The Register: Cerebras gives waferscale chips inferencing twist, claims 1,800 token per sec generation rates

Source URL: https://www.theregister.com/2024/08/27/cerebras_ai_inference/
Source: The Register
Title: Cerebras gives waferscale chips inferencing twist, claims 1,800 token per sec generation rates

Feedly Summary: Faster than you can read? More like blink and you’ll miss the hallucination
Hot Chips Inference performance in many modern generative AI workloads is usually a function of memory bandwidth rather than compute. The faster you can shuttle bits in and out of a high-bandwidth memory (HBM) the faster the model can generate a response.…

AI Summary and Description: Yes

Summary: The text discusses the performance capabilities of Cerebras Systems’ new inference offering based on its WSE-3 accelerator, which utilizes SRAM instead of high-bandwidth memory (HBM) for rapid processing of generative AI models. CEO Andrew Feldman claims that this innovation allows for significantly faster token generation rates for large language models (LLMs), potentially revolutionizing AI usage similar to the way broadband transformed internet access.

Detailed Description:
– **Key Performance Insights**:
– Cerebras’ WSE-3 accelerator can achieve processing speeds of up to 1,800 tokens per second for the Llama 3.1 model, a substantial improvement over H100 instances.
– When distributing a 70 billion parameter model across its CS-3 systems, Cerebras claims to reach 450 tokens per second, greatly surpassing Nvidia’s H100 capabilities.

– **Technological Shift**:
– The use of SRAM provides high performance with 21 PBps of bandwidth compared to HBM’s 4.8 TBps, indicating a shift in how AI models can be accessed and executed.
– Cerebras has modified its compiler to effectively run multiple layers on a chip simultaneously, optimizing the architecture for inference tasks.

– **Batch Processing and Latency**:
– The architecture is designed to support larger batch sizes, aimed at minimizing latency for user interactions and enabling iterative processes for models.
– By parallelizing models across multiple systems, Cerebras seeks to balance the need for capacity with performance, even when some latency from inter-system communication is inherent.

– **Comparison to Competitors**:
– The text notes similarities and differences between Cerebras’ approach and that of its competitor Groq, particularly in their reliance on SRAM.
– While both companies pursue high performance, Groq reportedly requires a larger number of systems (576 LPUs) to achieve lower token generation rates than what Cerebras accomplishes with fewer accelerators.

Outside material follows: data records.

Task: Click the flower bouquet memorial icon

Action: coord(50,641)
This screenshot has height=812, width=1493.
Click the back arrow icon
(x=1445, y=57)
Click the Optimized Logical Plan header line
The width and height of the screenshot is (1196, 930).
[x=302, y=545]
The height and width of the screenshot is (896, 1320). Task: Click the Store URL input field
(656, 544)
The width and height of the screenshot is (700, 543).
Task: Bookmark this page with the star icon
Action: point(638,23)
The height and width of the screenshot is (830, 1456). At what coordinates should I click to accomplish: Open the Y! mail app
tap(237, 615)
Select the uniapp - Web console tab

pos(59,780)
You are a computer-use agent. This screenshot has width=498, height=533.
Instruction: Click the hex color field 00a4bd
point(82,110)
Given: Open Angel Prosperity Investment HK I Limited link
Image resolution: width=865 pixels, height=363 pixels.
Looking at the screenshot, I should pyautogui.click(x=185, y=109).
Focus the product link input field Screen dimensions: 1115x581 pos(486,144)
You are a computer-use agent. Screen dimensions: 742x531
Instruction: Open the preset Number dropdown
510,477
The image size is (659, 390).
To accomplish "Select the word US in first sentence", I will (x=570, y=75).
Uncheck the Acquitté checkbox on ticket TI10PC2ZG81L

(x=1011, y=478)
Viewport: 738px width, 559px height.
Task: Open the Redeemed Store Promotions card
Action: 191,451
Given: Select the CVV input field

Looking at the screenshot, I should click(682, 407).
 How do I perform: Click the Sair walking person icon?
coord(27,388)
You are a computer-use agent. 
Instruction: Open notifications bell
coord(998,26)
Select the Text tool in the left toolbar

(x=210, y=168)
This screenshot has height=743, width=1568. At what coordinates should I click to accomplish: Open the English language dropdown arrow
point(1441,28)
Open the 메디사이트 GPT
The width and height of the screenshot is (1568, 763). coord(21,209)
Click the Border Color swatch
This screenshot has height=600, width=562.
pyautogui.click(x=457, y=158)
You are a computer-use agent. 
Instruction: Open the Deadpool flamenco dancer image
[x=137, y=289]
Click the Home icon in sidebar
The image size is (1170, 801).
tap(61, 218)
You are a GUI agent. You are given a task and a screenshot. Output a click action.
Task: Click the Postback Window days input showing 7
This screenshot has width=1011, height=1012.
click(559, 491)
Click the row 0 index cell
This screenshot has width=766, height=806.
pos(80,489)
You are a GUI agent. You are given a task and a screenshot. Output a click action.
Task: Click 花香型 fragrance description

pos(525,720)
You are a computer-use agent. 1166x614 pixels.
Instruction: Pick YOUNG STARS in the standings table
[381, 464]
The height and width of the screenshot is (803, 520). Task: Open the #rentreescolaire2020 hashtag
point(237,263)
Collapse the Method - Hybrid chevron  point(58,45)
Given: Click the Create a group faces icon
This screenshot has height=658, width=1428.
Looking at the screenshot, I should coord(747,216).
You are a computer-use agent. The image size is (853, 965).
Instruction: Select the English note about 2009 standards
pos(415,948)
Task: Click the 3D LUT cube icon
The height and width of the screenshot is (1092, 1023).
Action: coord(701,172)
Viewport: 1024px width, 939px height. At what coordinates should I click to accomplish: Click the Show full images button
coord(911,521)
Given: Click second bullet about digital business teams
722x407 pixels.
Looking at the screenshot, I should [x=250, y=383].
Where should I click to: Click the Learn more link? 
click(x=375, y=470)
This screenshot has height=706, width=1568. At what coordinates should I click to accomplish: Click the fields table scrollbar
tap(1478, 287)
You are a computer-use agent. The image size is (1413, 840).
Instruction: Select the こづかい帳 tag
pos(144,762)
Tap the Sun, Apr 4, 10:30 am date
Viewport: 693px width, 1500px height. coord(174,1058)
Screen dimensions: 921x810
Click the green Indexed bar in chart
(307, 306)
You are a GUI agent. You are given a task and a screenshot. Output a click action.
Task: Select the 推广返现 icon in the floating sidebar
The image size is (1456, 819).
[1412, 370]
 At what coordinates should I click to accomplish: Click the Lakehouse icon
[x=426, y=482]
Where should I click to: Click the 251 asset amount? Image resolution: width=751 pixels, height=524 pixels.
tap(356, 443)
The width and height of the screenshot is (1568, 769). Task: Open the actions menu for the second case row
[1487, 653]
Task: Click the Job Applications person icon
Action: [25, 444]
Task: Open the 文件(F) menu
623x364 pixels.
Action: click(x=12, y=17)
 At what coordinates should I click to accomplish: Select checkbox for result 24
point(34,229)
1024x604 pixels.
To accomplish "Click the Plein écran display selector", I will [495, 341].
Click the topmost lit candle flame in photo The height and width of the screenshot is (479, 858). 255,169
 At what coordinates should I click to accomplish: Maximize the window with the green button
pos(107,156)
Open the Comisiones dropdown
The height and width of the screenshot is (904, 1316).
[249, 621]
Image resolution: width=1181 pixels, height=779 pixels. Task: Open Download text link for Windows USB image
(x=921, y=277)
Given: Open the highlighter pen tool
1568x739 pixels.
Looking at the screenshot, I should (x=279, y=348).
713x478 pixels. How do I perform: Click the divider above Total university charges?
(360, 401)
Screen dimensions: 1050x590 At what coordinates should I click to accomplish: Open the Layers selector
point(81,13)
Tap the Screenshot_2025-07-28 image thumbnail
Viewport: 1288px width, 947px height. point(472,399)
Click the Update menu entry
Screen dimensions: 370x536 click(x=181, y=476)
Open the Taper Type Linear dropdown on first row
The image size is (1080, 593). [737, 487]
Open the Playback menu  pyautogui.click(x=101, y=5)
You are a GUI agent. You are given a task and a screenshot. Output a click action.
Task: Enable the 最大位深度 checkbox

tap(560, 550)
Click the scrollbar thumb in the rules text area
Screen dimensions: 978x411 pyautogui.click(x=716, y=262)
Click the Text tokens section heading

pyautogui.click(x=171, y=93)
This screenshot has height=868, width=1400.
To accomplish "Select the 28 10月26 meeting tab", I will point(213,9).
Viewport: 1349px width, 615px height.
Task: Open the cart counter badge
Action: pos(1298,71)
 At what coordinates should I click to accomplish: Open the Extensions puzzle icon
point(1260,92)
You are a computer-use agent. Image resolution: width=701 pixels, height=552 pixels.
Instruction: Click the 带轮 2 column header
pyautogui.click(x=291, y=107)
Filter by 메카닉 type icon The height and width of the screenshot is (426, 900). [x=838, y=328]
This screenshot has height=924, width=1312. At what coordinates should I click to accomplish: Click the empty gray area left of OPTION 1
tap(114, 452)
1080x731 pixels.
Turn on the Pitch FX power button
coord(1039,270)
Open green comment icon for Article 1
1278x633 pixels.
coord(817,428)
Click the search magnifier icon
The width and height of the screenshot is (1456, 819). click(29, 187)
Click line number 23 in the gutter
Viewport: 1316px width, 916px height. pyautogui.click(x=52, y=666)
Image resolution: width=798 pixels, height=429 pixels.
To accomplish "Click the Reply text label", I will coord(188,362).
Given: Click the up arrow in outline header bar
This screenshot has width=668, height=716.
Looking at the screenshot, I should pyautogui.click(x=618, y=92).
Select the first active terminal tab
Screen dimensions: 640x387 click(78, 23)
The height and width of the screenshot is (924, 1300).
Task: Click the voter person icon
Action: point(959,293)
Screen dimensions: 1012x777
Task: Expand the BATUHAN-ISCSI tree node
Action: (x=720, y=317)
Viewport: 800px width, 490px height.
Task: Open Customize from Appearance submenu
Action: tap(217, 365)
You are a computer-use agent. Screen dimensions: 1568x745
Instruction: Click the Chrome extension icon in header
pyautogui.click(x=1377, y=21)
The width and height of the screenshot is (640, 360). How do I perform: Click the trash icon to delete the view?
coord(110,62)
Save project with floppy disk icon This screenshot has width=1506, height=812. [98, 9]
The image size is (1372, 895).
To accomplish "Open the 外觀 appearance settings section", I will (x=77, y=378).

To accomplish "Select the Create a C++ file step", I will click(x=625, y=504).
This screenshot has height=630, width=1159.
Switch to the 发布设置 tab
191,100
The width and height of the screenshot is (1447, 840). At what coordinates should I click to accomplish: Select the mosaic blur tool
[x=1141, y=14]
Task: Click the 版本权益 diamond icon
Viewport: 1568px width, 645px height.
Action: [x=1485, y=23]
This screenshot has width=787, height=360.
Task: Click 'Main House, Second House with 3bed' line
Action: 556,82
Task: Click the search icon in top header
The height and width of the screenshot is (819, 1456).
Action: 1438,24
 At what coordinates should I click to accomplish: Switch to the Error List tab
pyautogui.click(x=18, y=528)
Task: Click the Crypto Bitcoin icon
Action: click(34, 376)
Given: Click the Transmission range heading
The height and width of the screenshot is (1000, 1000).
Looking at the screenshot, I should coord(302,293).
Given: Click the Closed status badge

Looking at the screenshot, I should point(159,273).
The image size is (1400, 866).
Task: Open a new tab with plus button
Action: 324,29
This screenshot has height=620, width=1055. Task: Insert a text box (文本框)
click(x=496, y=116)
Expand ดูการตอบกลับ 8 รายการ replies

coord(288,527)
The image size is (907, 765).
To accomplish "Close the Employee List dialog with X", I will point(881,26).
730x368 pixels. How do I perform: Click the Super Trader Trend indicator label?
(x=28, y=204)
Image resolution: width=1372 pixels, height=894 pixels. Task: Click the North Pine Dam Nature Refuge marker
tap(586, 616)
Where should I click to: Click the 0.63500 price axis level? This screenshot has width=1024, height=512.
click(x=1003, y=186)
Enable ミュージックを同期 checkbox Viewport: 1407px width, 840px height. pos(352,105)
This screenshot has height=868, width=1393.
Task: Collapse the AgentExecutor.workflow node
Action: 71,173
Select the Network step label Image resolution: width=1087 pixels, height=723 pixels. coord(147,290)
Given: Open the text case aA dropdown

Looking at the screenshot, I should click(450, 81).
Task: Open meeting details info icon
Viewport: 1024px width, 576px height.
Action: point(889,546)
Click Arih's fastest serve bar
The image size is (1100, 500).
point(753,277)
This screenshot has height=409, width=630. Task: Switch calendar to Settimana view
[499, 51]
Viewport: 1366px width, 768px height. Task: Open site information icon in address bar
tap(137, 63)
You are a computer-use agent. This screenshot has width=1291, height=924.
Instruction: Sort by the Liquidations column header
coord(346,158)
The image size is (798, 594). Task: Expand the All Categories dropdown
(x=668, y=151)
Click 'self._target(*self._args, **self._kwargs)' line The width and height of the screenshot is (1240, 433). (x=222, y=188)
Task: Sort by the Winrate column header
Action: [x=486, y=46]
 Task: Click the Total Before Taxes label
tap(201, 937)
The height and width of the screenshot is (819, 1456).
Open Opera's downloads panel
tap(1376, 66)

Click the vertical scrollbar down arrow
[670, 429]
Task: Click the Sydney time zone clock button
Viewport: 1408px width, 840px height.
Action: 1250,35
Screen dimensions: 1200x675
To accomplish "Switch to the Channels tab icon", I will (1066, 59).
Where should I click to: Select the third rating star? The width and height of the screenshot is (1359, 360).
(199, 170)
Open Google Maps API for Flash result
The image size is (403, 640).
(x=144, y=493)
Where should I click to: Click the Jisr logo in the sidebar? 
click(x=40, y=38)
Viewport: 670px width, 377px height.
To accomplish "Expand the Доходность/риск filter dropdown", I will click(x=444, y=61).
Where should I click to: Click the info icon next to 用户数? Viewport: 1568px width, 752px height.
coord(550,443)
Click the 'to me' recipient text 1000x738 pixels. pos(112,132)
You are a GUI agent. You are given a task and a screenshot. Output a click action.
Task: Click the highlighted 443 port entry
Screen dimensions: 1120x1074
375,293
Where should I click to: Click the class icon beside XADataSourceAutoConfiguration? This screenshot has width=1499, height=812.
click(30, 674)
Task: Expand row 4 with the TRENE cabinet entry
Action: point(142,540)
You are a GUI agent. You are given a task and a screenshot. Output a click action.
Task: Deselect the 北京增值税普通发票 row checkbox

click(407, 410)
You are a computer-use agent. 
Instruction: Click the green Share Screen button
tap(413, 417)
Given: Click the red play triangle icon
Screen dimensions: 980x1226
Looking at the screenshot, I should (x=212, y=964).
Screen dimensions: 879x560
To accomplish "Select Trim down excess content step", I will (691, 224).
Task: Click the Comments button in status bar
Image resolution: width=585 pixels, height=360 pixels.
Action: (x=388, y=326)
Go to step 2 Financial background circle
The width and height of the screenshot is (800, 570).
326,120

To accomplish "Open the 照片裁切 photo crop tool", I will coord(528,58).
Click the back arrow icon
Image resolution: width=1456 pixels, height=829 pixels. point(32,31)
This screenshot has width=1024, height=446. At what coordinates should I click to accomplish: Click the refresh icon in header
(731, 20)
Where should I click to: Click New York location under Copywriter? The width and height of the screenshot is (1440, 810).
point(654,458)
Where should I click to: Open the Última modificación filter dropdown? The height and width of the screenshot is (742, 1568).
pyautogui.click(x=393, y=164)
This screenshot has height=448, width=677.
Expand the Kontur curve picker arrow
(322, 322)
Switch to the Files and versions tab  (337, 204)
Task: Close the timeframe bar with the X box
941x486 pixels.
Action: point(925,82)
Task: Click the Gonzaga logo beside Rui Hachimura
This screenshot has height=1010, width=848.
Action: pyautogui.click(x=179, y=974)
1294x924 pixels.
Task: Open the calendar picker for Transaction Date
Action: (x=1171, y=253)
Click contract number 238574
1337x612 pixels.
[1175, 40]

– **Market Implications**:
– The innovation is expected to make generative AI more accessible, potentially reducing the delays currently seen in the industry and allowing for more complex agentic AI applications.
– Cerebras aims to undercut the competition financially by offering its services at 60 cents per million tokens, compared to H100’s $2.90, which could incentivize adoption among developers.

– **Future Directions**:
– The company plans to expand the supported models, including the recently developed 405 billion parameter variant of Llama 3, indicating ongoing innovation and responsiveness to industry needs.
– Cerebras will also offer on-premise systems for customers in regulated industries, signaling a commitment to security and tailored solutions.

This text is highly relevant for AI, hardware security, and cloud computing professionals, emphasizing the importance of evaluating performance enhancements and cost efficiencies as they integrate generative AI into their infrastructures.